/NearestStateFinder

Primary LanguagePythonMIT LicenseMIT

NearestStateFinder

Problem Statement

Description of the problem

  • The main problem in this project was we got a huge dataset. It was easy to count the distance between two distances based on the function. However, it's not that easy to find the 'nearest' one in a short time if we use the travel algorithm which takes O(n). So we decided to use Hash. The hash algorithm is efficient in searching for a specific element.

Relevant references and background materials

  • To realize the Hash algorithm, we first do the preprocessing of data, using the geoHash algorithm. This algorithm can translate a pair of latitude and longitude into a string and is capable to translate it back to coordinates. (https://en.wikipedia.org/wiki/Geohash) picture hash is very convenient for neighbor searching as it cut the space into continuous pieces and link them together in Z shape.

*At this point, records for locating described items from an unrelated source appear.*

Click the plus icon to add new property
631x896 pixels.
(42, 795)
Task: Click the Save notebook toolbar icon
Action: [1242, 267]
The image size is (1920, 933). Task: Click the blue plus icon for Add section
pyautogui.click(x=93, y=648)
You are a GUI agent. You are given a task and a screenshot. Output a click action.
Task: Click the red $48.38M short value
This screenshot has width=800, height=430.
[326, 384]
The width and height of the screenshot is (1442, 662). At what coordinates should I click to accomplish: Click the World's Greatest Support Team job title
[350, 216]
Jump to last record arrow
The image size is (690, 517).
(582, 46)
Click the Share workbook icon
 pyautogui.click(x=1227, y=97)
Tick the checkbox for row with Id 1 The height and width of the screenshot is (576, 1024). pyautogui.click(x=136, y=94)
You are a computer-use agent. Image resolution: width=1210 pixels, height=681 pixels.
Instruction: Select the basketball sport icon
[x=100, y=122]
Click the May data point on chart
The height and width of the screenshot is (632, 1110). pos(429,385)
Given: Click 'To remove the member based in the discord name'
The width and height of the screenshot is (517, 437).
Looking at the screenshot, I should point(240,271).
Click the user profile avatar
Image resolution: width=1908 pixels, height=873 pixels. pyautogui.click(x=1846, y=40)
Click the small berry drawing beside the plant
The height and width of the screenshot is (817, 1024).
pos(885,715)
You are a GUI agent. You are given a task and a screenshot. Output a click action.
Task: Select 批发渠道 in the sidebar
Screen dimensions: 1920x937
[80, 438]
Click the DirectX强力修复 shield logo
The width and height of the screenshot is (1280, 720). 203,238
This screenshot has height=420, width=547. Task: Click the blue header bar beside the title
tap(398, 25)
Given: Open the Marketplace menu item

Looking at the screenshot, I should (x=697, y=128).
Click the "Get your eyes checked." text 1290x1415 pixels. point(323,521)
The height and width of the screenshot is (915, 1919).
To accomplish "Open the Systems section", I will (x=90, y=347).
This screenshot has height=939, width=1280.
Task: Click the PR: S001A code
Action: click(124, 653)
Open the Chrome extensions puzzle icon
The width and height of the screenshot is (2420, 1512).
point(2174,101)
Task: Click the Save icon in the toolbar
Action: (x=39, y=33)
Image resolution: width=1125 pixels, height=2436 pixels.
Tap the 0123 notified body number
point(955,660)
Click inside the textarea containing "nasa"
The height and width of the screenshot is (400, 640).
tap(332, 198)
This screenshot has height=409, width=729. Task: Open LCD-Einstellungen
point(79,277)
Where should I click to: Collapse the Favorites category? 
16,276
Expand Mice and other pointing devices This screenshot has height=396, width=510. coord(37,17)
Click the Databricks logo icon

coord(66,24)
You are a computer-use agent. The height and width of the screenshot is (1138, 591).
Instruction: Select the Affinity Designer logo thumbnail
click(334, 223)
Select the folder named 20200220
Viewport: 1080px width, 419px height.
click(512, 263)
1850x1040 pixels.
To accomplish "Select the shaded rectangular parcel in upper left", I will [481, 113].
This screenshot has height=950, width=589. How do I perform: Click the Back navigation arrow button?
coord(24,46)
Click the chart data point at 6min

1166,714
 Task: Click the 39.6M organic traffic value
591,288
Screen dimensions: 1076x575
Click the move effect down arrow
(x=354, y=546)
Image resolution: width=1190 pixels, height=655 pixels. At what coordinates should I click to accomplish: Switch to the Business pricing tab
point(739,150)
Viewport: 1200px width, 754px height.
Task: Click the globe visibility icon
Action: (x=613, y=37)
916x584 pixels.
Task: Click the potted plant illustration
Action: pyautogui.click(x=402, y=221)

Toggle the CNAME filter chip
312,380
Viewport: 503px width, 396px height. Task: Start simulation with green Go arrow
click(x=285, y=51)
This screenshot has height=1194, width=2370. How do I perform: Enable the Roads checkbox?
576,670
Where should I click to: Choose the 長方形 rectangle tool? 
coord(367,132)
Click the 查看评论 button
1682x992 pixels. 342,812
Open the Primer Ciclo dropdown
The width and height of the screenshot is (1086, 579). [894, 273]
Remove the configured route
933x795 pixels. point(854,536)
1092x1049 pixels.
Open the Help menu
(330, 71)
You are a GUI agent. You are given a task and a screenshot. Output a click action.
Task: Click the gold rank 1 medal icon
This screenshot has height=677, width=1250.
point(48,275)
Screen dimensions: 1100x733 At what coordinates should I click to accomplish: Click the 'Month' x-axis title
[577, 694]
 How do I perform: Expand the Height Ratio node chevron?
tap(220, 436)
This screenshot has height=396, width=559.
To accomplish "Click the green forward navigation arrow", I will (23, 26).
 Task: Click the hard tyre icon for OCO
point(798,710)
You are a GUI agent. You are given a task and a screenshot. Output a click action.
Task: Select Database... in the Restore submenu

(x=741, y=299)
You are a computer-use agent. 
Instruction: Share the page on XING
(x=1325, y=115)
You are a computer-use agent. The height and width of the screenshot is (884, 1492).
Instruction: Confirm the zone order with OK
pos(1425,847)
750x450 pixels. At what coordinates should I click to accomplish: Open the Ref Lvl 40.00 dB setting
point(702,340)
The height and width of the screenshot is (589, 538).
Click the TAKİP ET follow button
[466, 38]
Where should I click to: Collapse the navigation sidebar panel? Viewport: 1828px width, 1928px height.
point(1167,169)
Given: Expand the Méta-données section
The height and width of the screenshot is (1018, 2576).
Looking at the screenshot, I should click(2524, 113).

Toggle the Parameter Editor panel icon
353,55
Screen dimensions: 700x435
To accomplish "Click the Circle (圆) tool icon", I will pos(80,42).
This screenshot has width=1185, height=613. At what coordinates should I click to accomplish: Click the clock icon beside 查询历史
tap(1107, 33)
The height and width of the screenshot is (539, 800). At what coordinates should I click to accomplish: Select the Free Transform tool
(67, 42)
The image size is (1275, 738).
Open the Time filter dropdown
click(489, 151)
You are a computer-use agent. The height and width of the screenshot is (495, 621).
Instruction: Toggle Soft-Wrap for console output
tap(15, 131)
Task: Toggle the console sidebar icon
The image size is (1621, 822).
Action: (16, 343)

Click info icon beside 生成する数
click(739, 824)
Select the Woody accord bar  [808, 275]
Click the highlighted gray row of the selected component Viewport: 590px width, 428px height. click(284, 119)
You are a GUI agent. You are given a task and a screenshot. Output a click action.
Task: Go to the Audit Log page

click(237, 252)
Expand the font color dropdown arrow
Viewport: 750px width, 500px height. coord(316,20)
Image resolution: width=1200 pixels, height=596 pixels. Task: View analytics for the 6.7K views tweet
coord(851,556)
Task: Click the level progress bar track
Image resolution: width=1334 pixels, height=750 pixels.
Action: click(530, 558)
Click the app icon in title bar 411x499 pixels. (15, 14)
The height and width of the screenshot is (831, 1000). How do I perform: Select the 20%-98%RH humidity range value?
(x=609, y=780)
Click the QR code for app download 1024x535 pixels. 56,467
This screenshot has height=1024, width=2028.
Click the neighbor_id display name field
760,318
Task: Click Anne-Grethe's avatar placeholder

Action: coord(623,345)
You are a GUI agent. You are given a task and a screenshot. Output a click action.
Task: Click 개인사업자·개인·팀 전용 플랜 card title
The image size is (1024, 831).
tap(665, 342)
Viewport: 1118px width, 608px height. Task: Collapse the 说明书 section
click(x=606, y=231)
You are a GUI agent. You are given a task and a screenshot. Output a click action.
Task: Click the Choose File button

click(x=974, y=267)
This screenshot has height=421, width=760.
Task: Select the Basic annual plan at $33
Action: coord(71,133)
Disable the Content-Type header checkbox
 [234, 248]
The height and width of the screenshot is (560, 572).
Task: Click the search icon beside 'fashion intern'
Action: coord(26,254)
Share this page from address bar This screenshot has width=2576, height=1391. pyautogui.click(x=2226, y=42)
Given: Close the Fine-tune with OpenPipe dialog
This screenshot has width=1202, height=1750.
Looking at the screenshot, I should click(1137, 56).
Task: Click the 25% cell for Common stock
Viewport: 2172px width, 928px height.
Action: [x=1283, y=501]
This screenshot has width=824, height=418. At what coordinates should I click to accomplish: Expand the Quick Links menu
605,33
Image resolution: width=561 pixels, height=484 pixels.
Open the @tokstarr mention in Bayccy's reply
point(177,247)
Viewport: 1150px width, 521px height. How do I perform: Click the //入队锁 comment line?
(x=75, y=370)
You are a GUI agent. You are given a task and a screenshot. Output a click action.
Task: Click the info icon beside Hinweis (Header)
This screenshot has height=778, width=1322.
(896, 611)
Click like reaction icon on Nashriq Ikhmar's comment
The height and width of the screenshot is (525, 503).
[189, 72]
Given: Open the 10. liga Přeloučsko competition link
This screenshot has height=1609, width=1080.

High-level description of the implementation

  • We used the json file to store the dictionaries. To reduce cost and save time, we used a hierarchy structure so that we don't have to load a huge dictionary every time. First, we use the first three letters to create the first level index.
2jq.json
2jr.json
2jw.json
...

So we can only load one dictionary json file each time. These files are relatively small compared to a whole json file stores everything.

  • Inside the JSON file, we build a dictionary in this kind of structure: "<geohash code>": "<State> <Province>". A good example will be "cbj1ky": " MN Wright" Once we got the input coordinates and transform them to geohash, it can be easily translated to state and province.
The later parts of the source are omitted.